[Linux-cluster] gfs deadlock situation

Tue Feb 13 14:48:03 UTC 2007

Mark Hlawatschek wrote:
> Hi,
>
> we have the following deadlock situation:
>
> 2 node cluster consisting of node1 and node2. 
> /usr/local is placed on a GFS filesystem mounted on both nodes. 
> Lockmanager is dlm.
> We are using RHEL4u4
>
> a strace to ls -l /usr/local/swadmin/mnx/xml ends up in
> lstat("/usr/local/swadmin/mnx/xml",                                                                
>
> This happens on both cluster nodes.
>
> All processes trying to access the directory /usr/local/swadmin/mnx/xml are 
> in "Waiting for IO (D)" state. I.e. system load is at about 400 ;-)
>
> Any ideas ?
>   
Quickly browsing this, look to me that process with pid=5856 got stuck. 
That process had the file or directory (ino number 627732 - probably 
/usr/local/swadmin/mnx/xml) exclusive lock so everyone was waiting for 
it. The faulty process was apparently in the middle of obtaining another 
exclusive lock (and almost got it). We need to know where pid=5856 was 
stuck at that time.
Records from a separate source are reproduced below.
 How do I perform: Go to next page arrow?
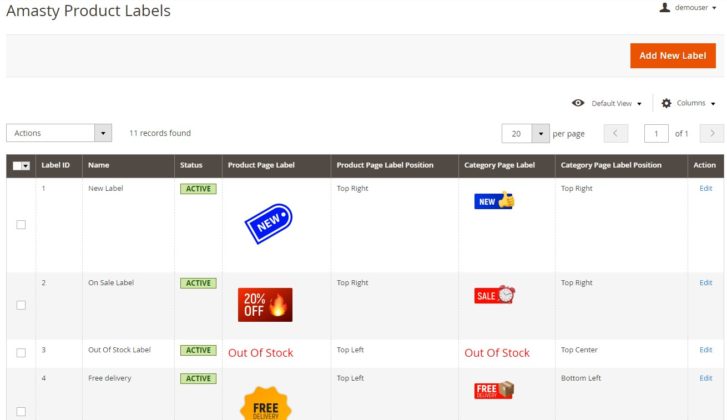coord(711,133)
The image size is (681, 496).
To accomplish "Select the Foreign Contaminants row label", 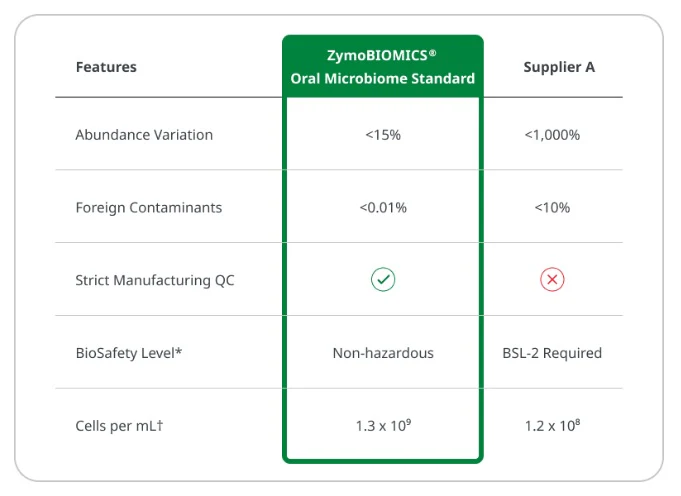I will [149, 208].
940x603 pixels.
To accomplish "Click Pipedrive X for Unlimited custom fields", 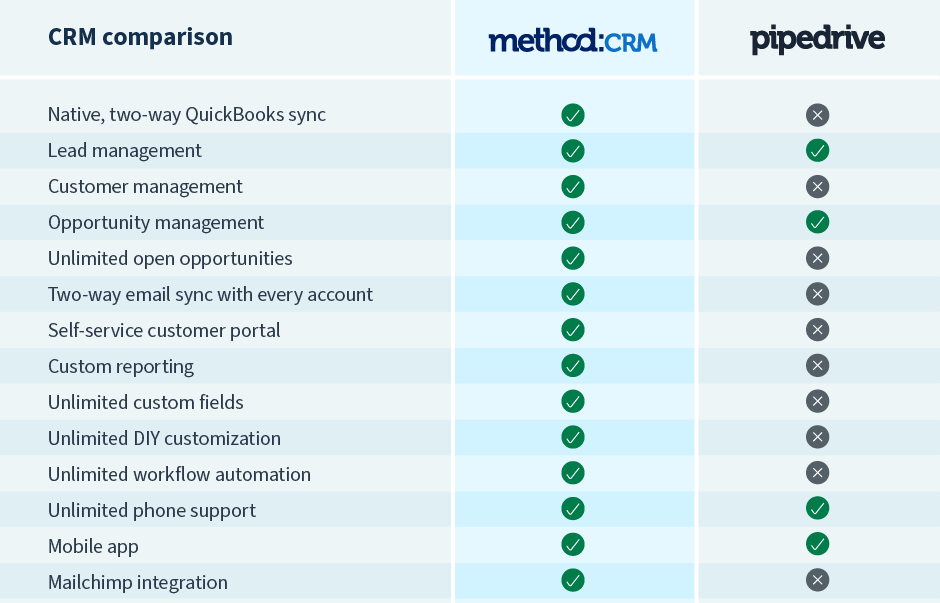I will tap(817, 402).
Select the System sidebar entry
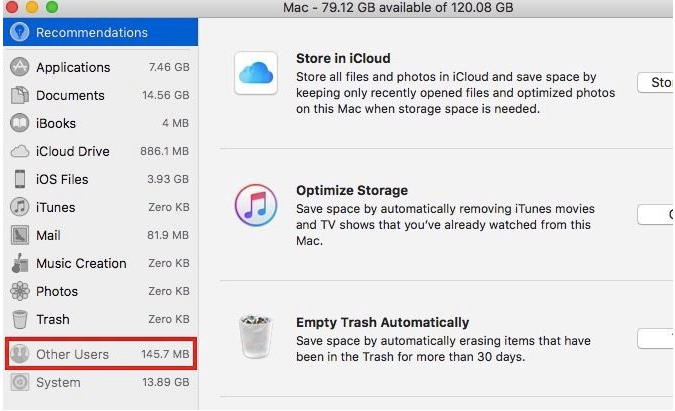Image resolution: width=675 pixels, height=411 pixels. 100,382
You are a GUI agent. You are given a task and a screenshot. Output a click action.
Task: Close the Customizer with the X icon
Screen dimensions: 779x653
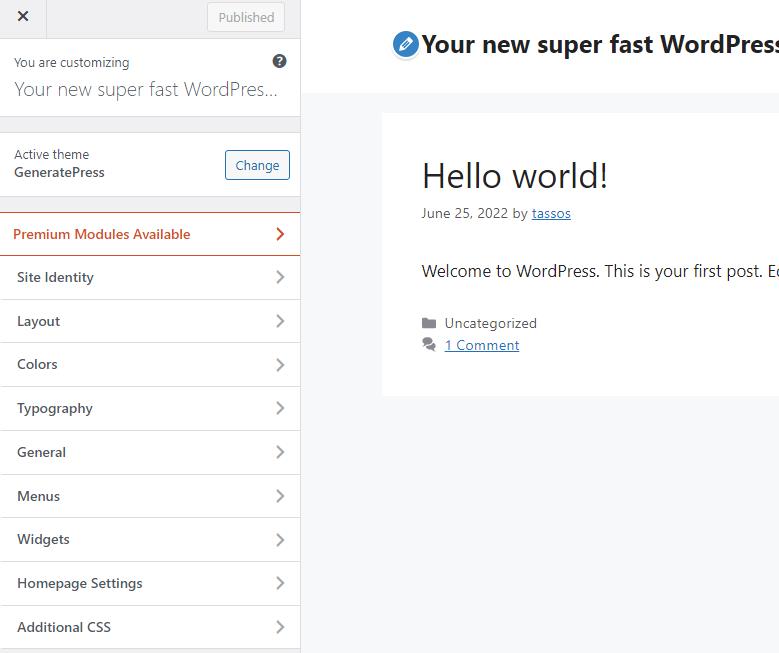(23, 17)
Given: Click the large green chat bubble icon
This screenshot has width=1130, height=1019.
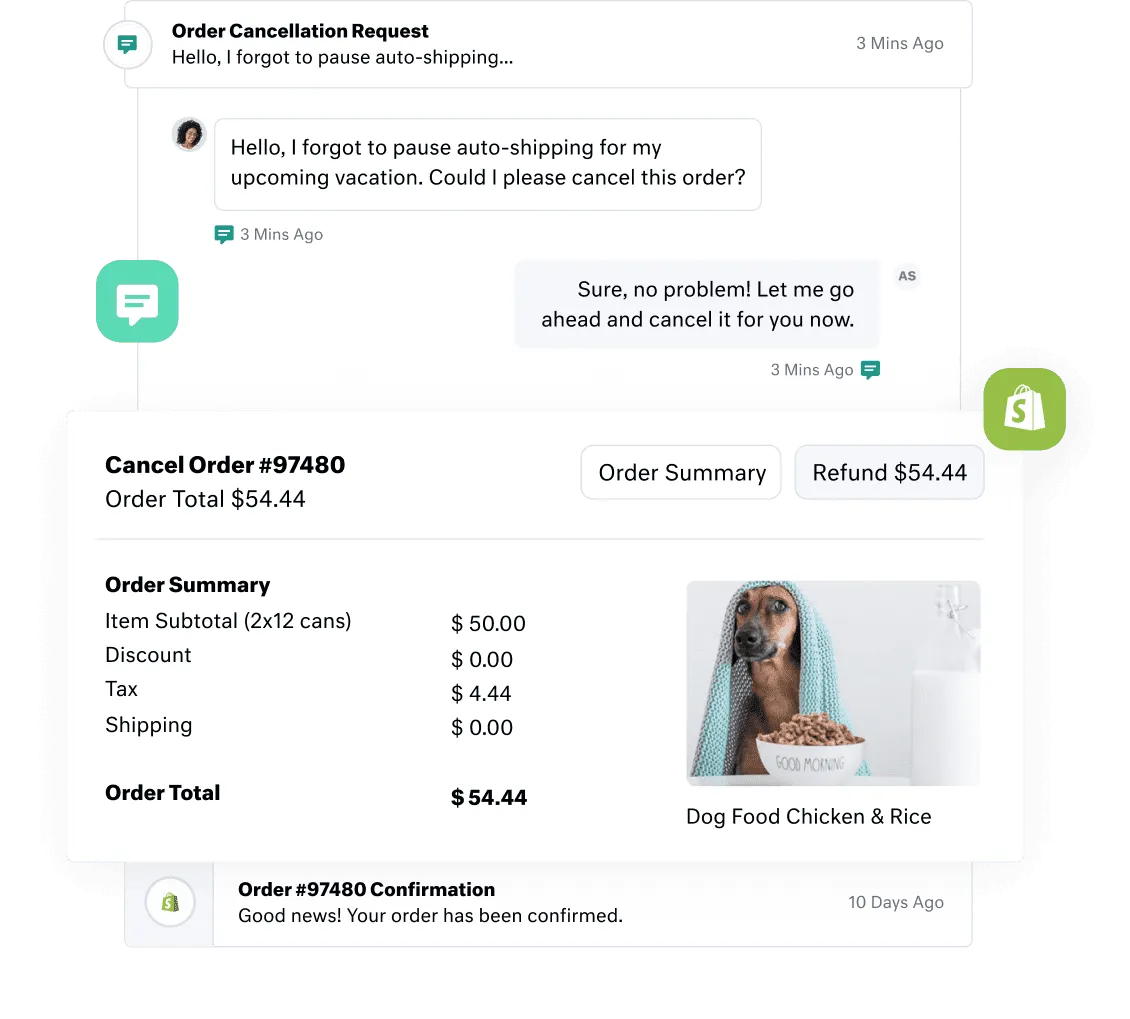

If this occurs again, could you use "crash" to back 
trace that process and show us the output ?

-- Wendy
> a lockdump analysis with the decipher_lockstate_dump and parse_lockdump shows 
> the following output (The whole file is too large for the mailing-list):
>
> Entries:  101939
> Glocks:  60112
> PIDs:  751
>
> 4 chain:
> lockdump.node1.dec Glock (inode[2], 1114343)
>   gl_flags = lock[1]
>   gl_count = 5
>   gl_state = shared[3]
>   req_gh = yes
>   req_bh = yes
>   lvb_count = 0
>   object = yes
>   new_le = no
>   incore_le = no
>   reclaim = no
>   aspace = 1
>   ail_bufs = no
>   Request
>     owner = 5856
>     gh_state = exclusive[1]
>     gh_flags = try[0] local_excl[5] async[6]
>     error = 0
>     gh_iflags = promote[1]
>   Waiter3
>     owner = 5856
>     gh_state = exclusive[1]
>     gh_flags = try[0] local_excl[5] async[6]
>     error = 0
>     gh_iflags = promote[1]
>   Inode: busy
> lockdump.node2.dec Glock (inode[2], 1114343)
>   gl_flags =
>   gl_count = 2
>   gl_state = unlocked[0]
>   req_gh = no
>   req_bh = no
>   lvb_count = 0
>   object = yes
>   new_le = no
>   incore_le = no
>   reclaim = no
>   aspace = 0
>   ail_bufs = no
>   Inode:
>     num = 1114343/1114343
>     type = regular[1]
>     i_count = 1
>     i_flags =
>     vnode = yes
> lockdump.node1.dec Glock (inode[2], 627732)
>   gl_flags = dirty[5]
>   gl_count = 379
>   gl_state = exclusive[1]
>   req_gh = no
>   req_bh = no
>   lvb_count = 0
>   object = yes
>   new_le = no
>   incore_le = no
>   reclaim = no
>   aspace = 58
>   ail_bufs = no
>   Holder
>     owner = 5856
>     gh_state = exclusive[1]
>     gh_flags = try[0] local_excl[5] async[6]
>     error = 0
>     gh_iflags = promote[1] holder[6] first[7]
>   Waiter2
>     owner = none[-1]
>     gh_state = shared[3]
>     gh_flags = try[0]
>     error = 0
>     gh_iflags = demote[2] alloced[4] dealloc[5]
>   Waiter3
>     owner = 32753
>     gh_state = shared[3]
>     gh_flags = any[3]
>     error = 0
>     gh_iflags = promote[1]
>   [...loads of Waiter3 entries...]
>   Waiter3
>     owner = 4566
>     gh_state = shared[3]
>     gh_flags = any[3]
>     error = 0
>     gh_iflags = promote[1]
>   Inode: busy
> lockdump.node2.dec Glock (inode[2], 627732)
>   gl_flags = lock[1]
>   gl_count = 375
>   gl_state = unlocked[0]
>   req_gh = yes
>   req_bh = yes
>   lvb_count = 0
>   object = yes
>   new_le = no
>   incore_le = no
>   reclaim = no
>   aspace = 0
>   ail_bufs = no
>   Request
>     owner = 20187
>     gh_state = shared[3]
>     gh_flags = any[3]
>     error = 0
>     gh_iflags = promote[1]
>   Waiter3
>     owner = 20187
>     gh_state = shared[3]
>     gh_flags = any[3]
>     error = 0
>     gh_iflags = promote[1]
>   [...loads of Waiter3 entries...]
>   Waiter3
>     owner = 10460
>     gh_state = shared[3]
>     gh_flags = any[3]
>     error = 0
>     gh_iflags = promote[1]
>   Inode: busy
> 2 requests
>
>